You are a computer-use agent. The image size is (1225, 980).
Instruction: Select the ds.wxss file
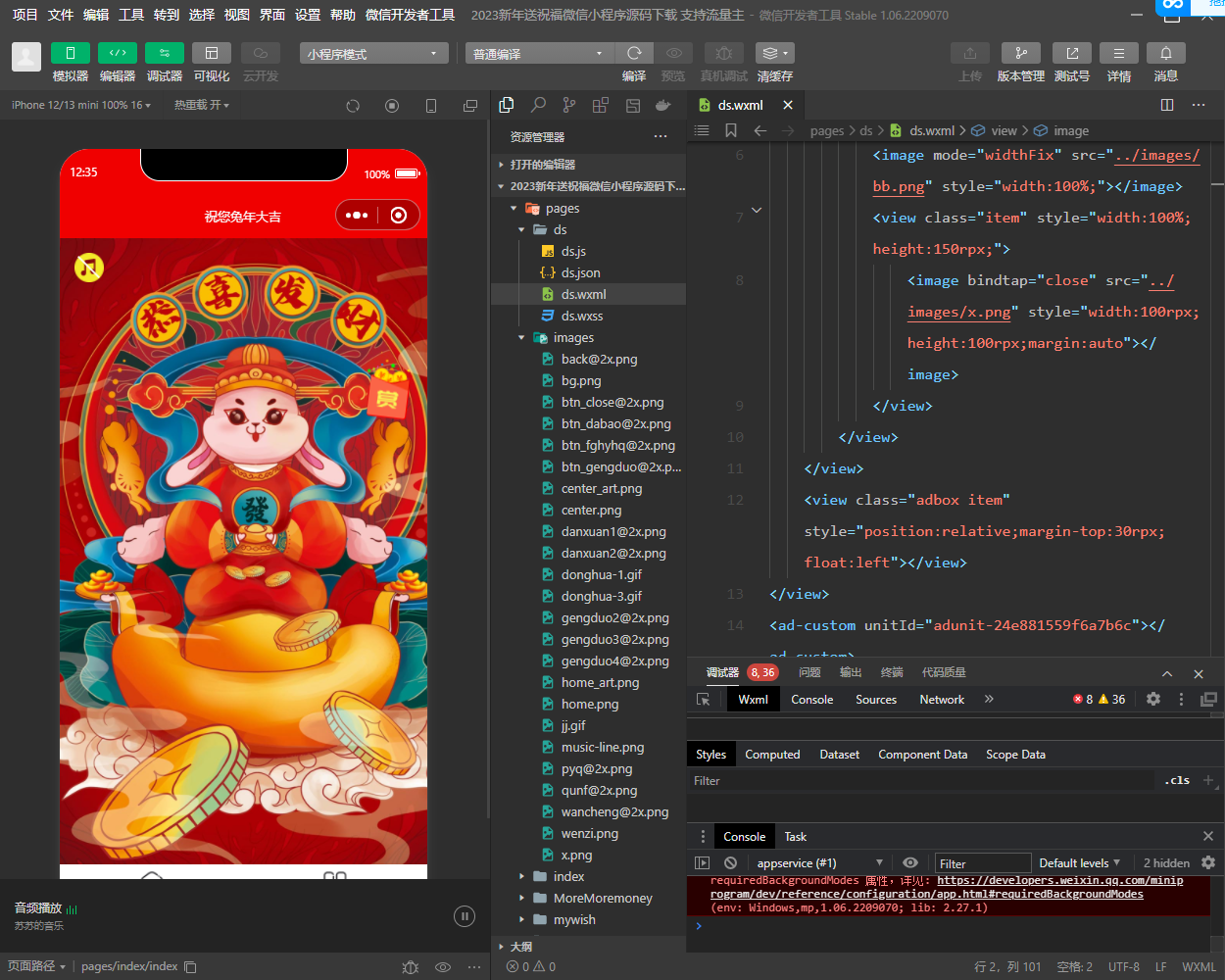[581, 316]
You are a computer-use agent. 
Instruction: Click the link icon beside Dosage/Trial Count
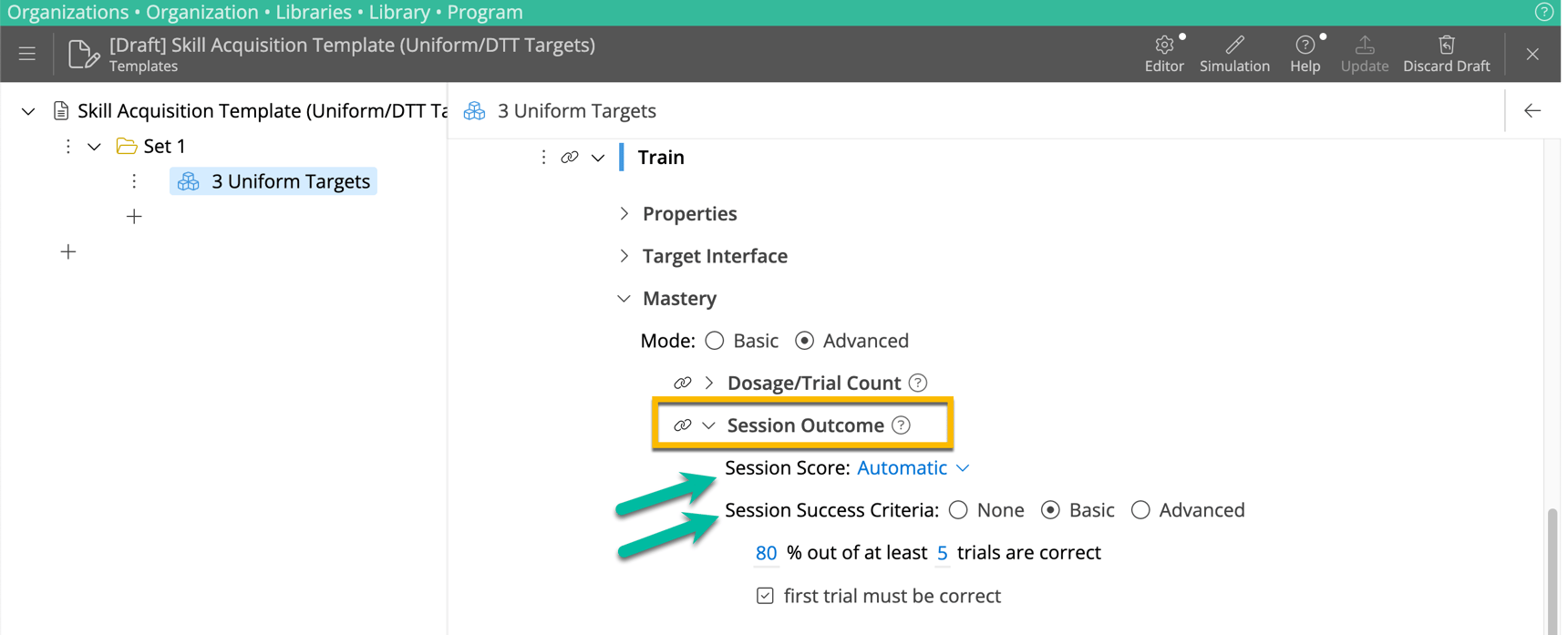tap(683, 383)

+++

◆ REQUIRED WORK ◆
Show all lines in the entries above where the string "agent" appears.

◆ TASK RESULT ◆
You are a computer-use agent. The image size is (1225, 980).
You are a computer-use agent. 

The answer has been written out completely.